Pictures excluded, set down exactly the lines from the one containing "Image resolution: width=1281" through the final line of the material, and only those.

───── Supplied material ─────

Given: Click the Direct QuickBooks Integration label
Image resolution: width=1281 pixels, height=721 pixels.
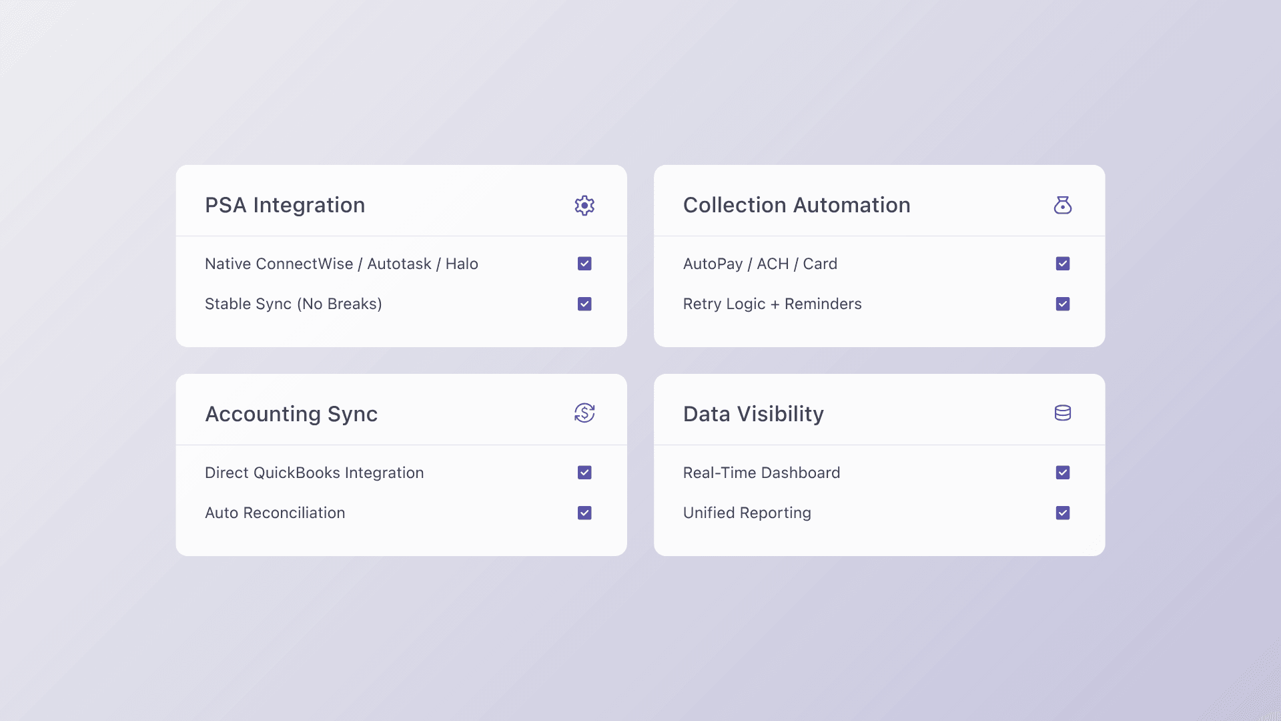Looking at the screenshot, I should [314, 473].
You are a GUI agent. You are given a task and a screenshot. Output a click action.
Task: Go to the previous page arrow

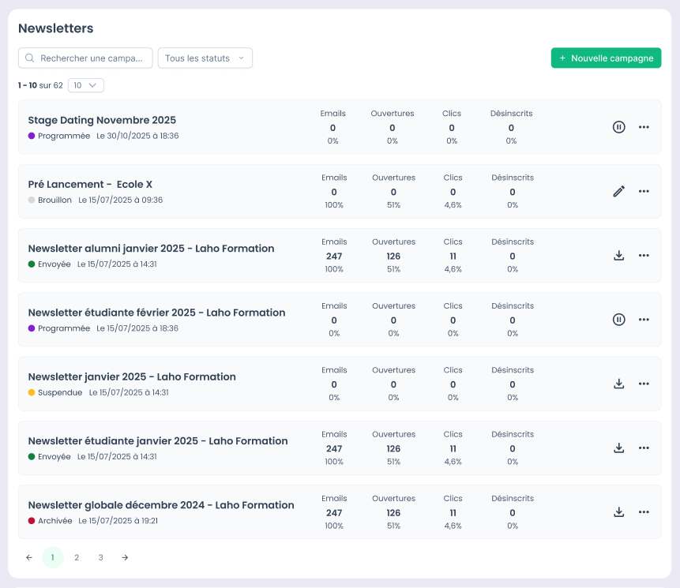pyautogui.click(x=29, y=558)
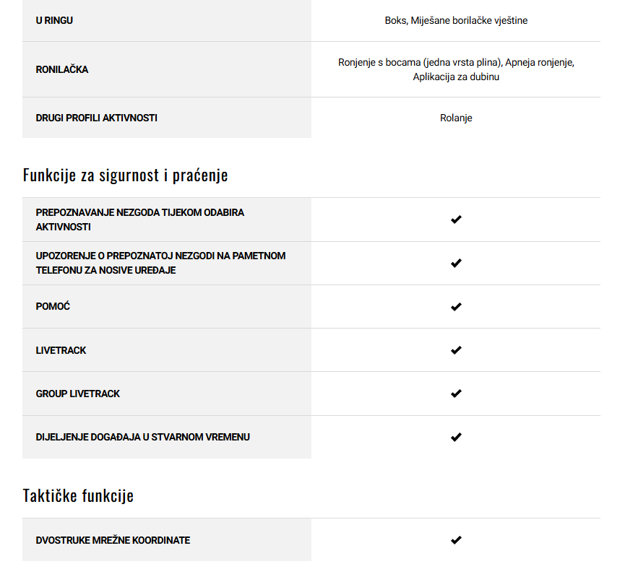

─────

» **Exercise solution**
Image resolution: width=1281 pixels, height=721 pixels.
Looking at the screenshot, I should [314, 473].
You are a GUI agent. You are given a task and a screenshot. Output a click action.
Task: Go to the previous page arrow

pyautogui.click(x=29, y=558)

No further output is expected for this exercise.